Can't apply Titu's directly

$\begin{aligned} \displaystyle \sum_{\text{cyc}} \dfrac{ab+bc+ca}{a(a+2b)} &= \displaystyle \sum_{\text{cyc}} \dfrac{a(b+c)+bc}{a(a+2b)}\\ &= \displaystyle \sum_{\text{cyc}} \dfrac{b+c}{a+2b} + \displaystyle \sum_{\text{cyc}} \dfrac{bc}{a(a+2b)} \end{aligned}$

We will apply Cauchy-Schwarz on both these cyclic summations.

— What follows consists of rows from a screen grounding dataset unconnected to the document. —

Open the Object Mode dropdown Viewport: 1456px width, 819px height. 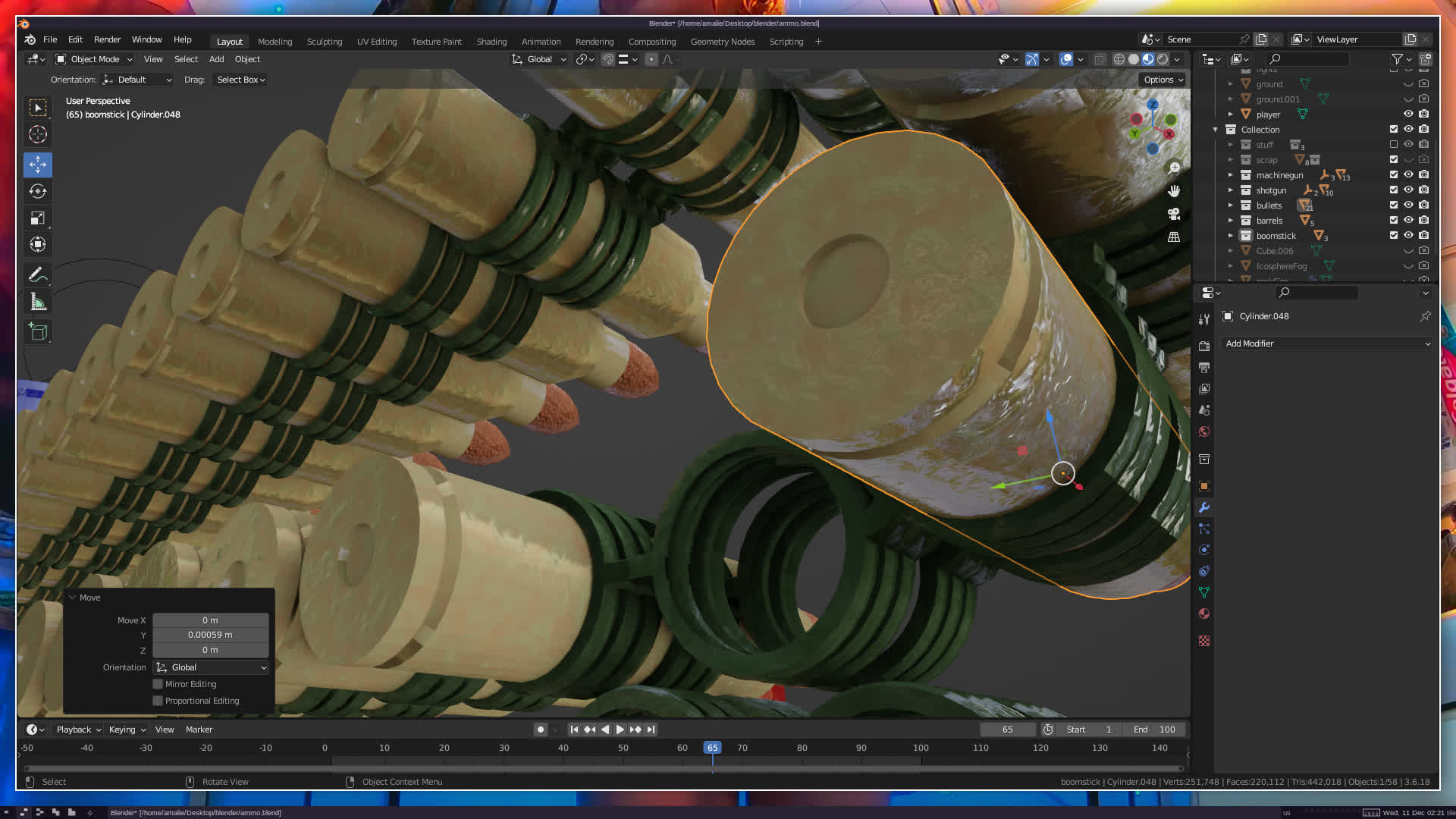click(94, 59)
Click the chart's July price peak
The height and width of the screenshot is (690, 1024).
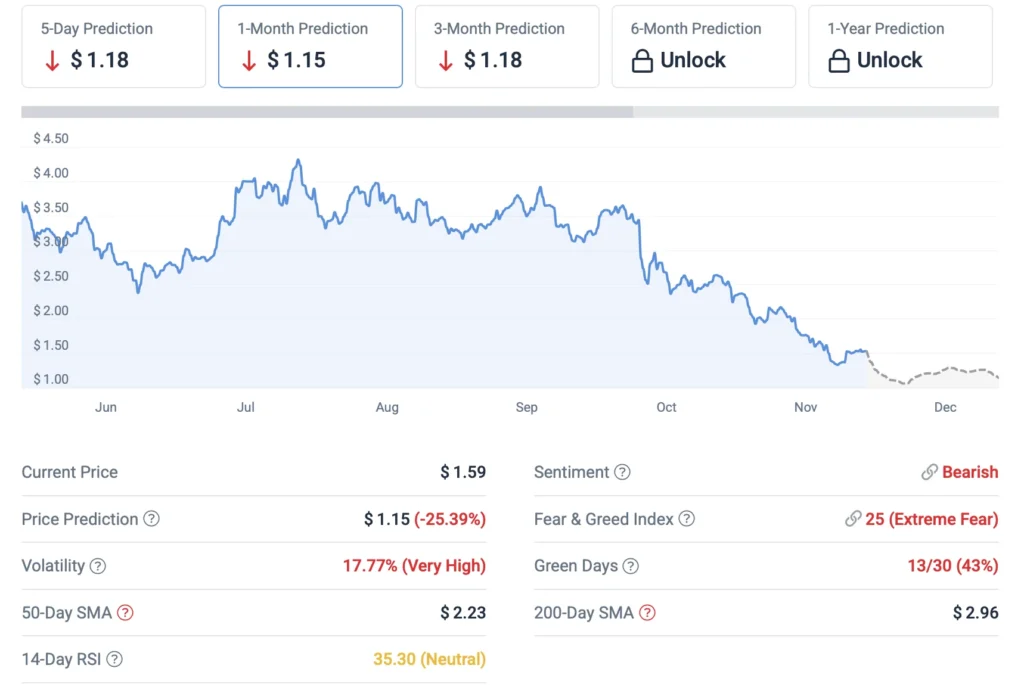tap(298, 161)
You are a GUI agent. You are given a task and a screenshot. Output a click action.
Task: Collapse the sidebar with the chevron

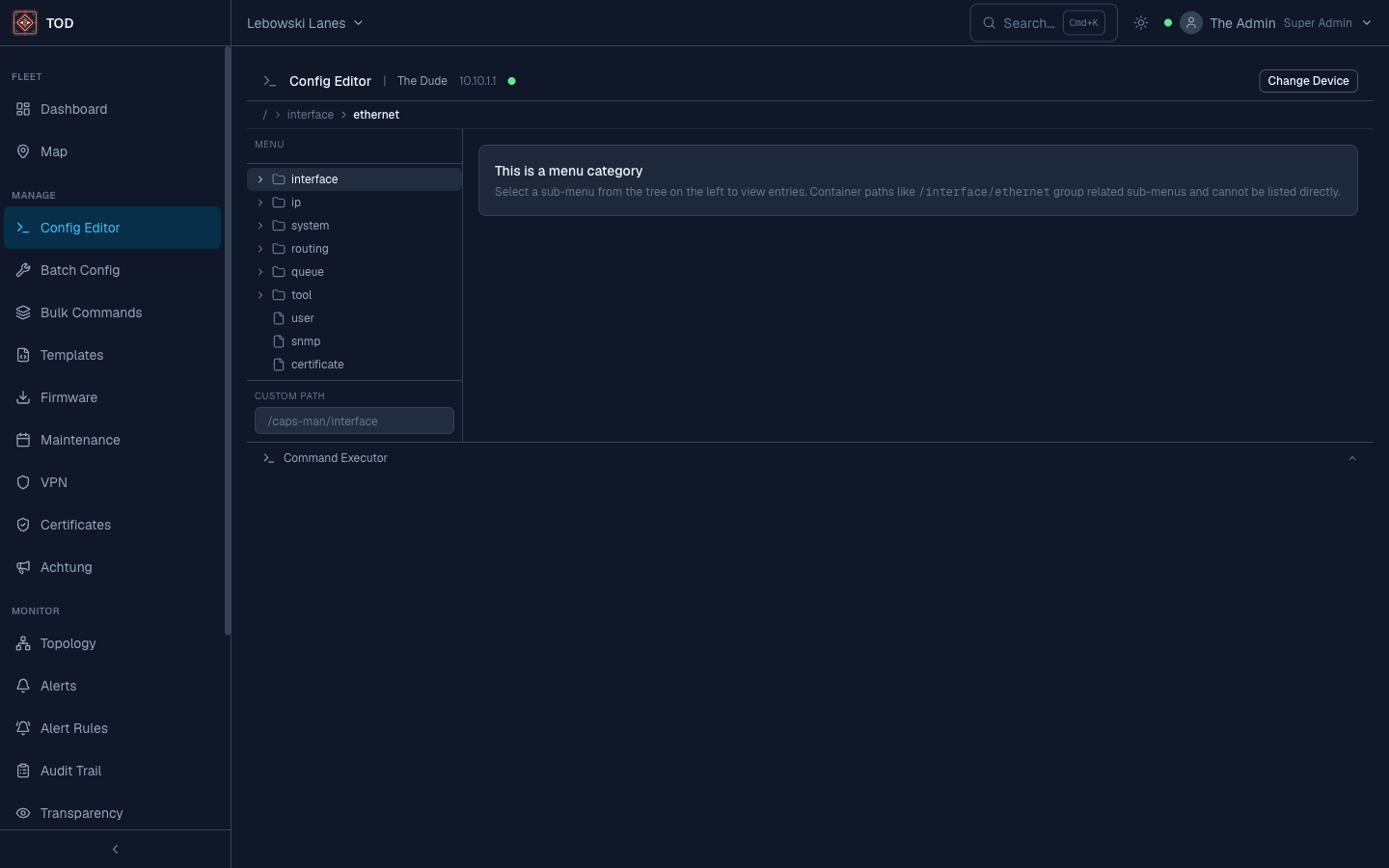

$\begin{aligned} \left ( \displaystyle \sum_{\text{cyc}} \dfrac{b+c}{a+2b} \right ) \left ( \displaystyle \sum_{\text{cyc}} (b+c)(a+2b) \right ) &\geq \left ( \displaystyle \sum_{\text{cyc}} (b+c) \right )^2\\ \displaystyle \sum_{\text{cyc}} \dfrac{b+c}{a+2b} &\geq \dfrac{\left ( \displaystyle \sum_{\text{cyc}} (b+c) \right )^2}{\displaystyle \sum_{\text{cyc}} (b+c)(a+2b)}\\ &= \dfrac {4 ( a+b+c)^2}{2(a^2+b^2+c^2)+4(ab+bc+ca)}\\ &= 2\\ \end{aligned}$

$\begin{aligned} \left ( \displaystyle \sum_{\text{cyc}} \dfrac{bc}{a(a+2b)} \right ) \left ( \displaystyle \sum_{\text{cyc}} abc (a+2b) \right ) &\geq \left ( \displaystyle \sum_{\text{cyc}} bc \right )^2\\ \left ( \displaystyle \sum_{\text{cyc}} \dfrac{bc}{a(a+2b)} \right ) &\geq \dfrac {\left ( \displaystyle \sum_{\text{cyc}} bc \right )^2}{ abc \left ( \displaystyle \sum_{\text{cyc}} (a+2b) \right )}\\ &= \dfrac {\left ( \displaystyle \sum_{\text{cyc}} bc \right )^2}{ 3abc (a+b+c)}\\ &= 1 + \dfrac{\displaystyle \sum_{\text{cyc}} a^2 (b-c)^2}{6abc (a+b+c)}\\ &\geq 1\\ \end{aligned}$

Therefore, their sum must be greater than or equal to 3, with equality at $a=b=c$ .